Return, unchanged, the rows starting with the one that contains "Website (183, 386)" and going on through the last row.

-----

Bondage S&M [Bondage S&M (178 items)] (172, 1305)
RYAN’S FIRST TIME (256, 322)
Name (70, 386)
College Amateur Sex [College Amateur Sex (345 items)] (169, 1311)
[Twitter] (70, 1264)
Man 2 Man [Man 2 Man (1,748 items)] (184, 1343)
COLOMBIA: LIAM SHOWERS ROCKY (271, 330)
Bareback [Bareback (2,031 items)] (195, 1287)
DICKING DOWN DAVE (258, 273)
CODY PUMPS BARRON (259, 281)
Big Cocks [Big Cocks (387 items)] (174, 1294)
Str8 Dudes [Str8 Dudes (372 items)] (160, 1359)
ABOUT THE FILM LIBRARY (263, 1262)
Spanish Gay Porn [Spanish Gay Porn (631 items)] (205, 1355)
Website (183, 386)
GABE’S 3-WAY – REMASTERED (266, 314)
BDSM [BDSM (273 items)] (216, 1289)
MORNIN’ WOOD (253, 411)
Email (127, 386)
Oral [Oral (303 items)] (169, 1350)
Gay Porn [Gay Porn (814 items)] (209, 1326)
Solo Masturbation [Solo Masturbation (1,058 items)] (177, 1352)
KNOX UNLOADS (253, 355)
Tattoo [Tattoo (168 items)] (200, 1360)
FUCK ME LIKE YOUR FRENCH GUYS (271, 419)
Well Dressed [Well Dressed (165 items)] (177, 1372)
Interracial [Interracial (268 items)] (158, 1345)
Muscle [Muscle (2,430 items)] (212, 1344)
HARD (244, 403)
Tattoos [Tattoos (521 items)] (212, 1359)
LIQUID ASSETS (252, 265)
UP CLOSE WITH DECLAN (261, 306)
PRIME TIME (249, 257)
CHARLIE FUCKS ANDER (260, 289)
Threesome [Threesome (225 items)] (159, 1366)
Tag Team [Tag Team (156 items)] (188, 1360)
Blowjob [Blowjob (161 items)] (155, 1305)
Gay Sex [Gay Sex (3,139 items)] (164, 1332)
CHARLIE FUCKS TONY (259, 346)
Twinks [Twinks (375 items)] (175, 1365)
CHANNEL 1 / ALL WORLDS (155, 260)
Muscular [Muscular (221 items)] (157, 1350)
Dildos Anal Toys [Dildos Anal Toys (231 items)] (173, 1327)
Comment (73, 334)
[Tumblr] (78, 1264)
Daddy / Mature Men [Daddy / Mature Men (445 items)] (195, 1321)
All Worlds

-----

**TASK RESULT**
Website (183, 386)
GABE’S 3-WAY – REMASTERED (266, 314)
BDSM [BDSM (273 items)] (216, 1289)
MORNIN’ WOOD (253, 411)
Email (127, 386)
Oral [Oral (303 items)] (169, 1350)
Gay Porn [Gay Porn (814 items)] (209, 1326)
Solo Masturbation [Solo Masturbation (1,058 items)] (177, 1352)
KNOX UNLOADS (253, 355)
Tattoo [Tattoo (168 items)] (200, 1360)
FUCK ME LIKE YOUR FRENCH GUYS (271, 419)
Well Dressed [Well Dressed (165 items)] (177, 1372)
Interracial [Interracial (268 items)] (158, 1345)
Muscle [Muscle (2,430 items)] (212, 1344)
HARD (244, 403)
Tattoos [Tattoos (521 items)] (212, 1359)
LIQUID ASSETS (252, 265)
UP CLOSE WITH DECLAN (261, 306)
PRIME TIME (249, 257)
CHARLIE FUCKS ANDER (260, 289)
Threesome [Threesome (225 items)] (159, 1366)
Tag Team [Tag Team (156 items)] (188, 1360)
Blowjob [Blowjob (161 items)] (155, 1305)
Gay Sex [Gay Sex (3,139 items)] (164, 1332)
CHARLIE FUCKS TONY (259, 346)
Twinks [Twinks (375 items)] (175, 1365)
CHANNEL 1 / ALL WORLDS (155, 260)
Muscular [Muscular (221 items)] (157, 1350)
Dildos Anal Toys [Dildos Anal Toys (231 items)] (173, 1327)
Comment (73, 334)
[Tumblr] (78, 1264)
Daddy / Mature Men [Daddy / Mature Men (445 items)] (195, 1321)
All Worlds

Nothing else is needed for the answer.